= Viennot's geometric construction =

Mathematics concept

In mathematics, Viennot's geometric construction (named after Xavier Gérard Viennot) gives a diagrammatic interpretation of the Robinson–Schensted correspondence in terms of shadow lines. It has a generalization to the Robinson–Schensted–Knuth correspondence, which is known as the matrix-ball construction.

==The construction==
Starting with a permutation $\sigma \in S_n$, written in two-line notation, say:

 $$\sigma = \begin{pmatrix}
1 & 2 & \cdots & n \\
\sigma_1 & \sigma_2 & \cdots & \sigma_n
  \end{pmatrix},$$

one can apply the Robinson–Schensted correspondence to this permutation, yielding two standard Young tableaux of the same shape, P and Q. P is obtained by performing a sequence of insertions, and Q is the recording tableau, indicating in which order the boxes were filled.

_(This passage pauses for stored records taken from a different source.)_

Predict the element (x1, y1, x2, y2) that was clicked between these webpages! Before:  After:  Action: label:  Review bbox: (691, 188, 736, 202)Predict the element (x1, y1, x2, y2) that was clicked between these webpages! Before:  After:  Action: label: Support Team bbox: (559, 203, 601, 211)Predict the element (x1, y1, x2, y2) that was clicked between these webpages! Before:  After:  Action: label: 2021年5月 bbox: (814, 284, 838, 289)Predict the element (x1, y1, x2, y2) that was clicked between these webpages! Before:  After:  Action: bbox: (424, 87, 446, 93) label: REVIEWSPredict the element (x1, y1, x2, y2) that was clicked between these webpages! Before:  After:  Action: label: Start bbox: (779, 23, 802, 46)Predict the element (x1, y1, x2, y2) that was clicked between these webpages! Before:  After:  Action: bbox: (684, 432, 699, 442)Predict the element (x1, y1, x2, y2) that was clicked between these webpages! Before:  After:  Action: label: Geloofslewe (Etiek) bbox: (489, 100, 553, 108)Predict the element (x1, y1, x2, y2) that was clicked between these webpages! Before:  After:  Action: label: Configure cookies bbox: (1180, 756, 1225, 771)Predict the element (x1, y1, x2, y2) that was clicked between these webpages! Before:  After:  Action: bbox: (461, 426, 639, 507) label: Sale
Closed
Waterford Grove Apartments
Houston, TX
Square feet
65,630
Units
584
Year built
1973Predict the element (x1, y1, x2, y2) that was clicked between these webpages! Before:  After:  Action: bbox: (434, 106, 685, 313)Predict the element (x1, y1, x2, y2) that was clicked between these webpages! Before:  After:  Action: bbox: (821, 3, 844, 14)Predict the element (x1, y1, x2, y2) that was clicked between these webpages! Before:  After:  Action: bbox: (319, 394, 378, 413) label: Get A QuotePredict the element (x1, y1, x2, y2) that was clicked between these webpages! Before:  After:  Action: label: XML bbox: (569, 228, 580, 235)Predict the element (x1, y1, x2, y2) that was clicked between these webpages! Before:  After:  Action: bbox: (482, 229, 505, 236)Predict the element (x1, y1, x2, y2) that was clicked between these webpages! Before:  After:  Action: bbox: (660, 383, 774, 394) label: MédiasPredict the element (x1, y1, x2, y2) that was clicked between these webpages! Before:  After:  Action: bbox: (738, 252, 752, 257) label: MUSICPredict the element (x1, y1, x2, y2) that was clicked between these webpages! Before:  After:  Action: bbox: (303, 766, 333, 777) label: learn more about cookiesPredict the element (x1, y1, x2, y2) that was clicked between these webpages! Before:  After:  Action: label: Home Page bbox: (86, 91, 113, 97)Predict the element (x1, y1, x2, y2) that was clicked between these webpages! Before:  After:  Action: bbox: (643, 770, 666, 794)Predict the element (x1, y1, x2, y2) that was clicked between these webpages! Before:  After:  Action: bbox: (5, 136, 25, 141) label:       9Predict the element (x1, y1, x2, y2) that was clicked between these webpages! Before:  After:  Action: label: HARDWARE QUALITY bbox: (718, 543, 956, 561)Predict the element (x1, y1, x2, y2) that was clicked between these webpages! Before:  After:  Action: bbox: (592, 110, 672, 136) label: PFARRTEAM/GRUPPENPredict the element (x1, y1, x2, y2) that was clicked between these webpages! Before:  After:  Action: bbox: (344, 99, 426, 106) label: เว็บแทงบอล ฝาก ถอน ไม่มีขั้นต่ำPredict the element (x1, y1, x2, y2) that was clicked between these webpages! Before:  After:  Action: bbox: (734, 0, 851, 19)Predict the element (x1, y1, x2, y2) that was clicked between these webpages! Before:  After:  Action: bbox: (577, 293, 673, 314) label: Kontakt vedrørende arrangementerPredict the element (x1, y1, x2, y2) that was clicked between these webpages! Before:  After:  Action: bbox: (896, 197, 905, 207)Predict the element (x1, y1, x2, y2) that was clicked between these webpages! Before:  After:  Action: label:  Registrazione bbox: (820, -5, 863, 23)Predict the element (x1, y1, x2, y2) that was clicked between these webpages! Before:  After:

Viennot's construction starts by plotting the points $(i, \sigma_i)$ in the plane, and imagining there is a light that shines from the origin, casting shadows straight up and to the right. This allows consideration of the points which are not shadowed by any other point; the boundary of their shadows then forms the first shadow line. Removing these points and repeating the procedure, one obtains all the shadow lines for this permutation. Viennot's insight is that the top and right endpoints of these shadow lines read off the first rows of P and Q (in fact, even more than that; these shadow lines form a "timeline", indicating which elements formed the first rows of P and Q after the successive insertions). One can then repeat the construction, using as new points the inner corners of the previous shadow lines (corners away from the light source), which allows to read off the next row of P and Q.

==Animation==
For example consider the permutation

 $$\sigma = \begin{pmatrix}
1 & 2 & 3 & 4 & 5 & 6 & 7 & 8 \\
3 & 8 & 1 & 2 & 4 & 7 & 5 & 6
  \end{pmatrix}.$$

Then Viennot's construction goes as follows:

==Applications==

One can use Viennot's geometric construction to prove that if $\sigma$ corresponds to the pair of tableaux P,Q under the Robinson–Schensted correspondence, then $\sigma^{-1}$ corresponds to the switched pair Q,P. Indeed, taking $\sigma$ to $\sigma^{-1}$ reflects Viennot's construction in the $y=x$-axis, and this precisely switches the roles of P and Q.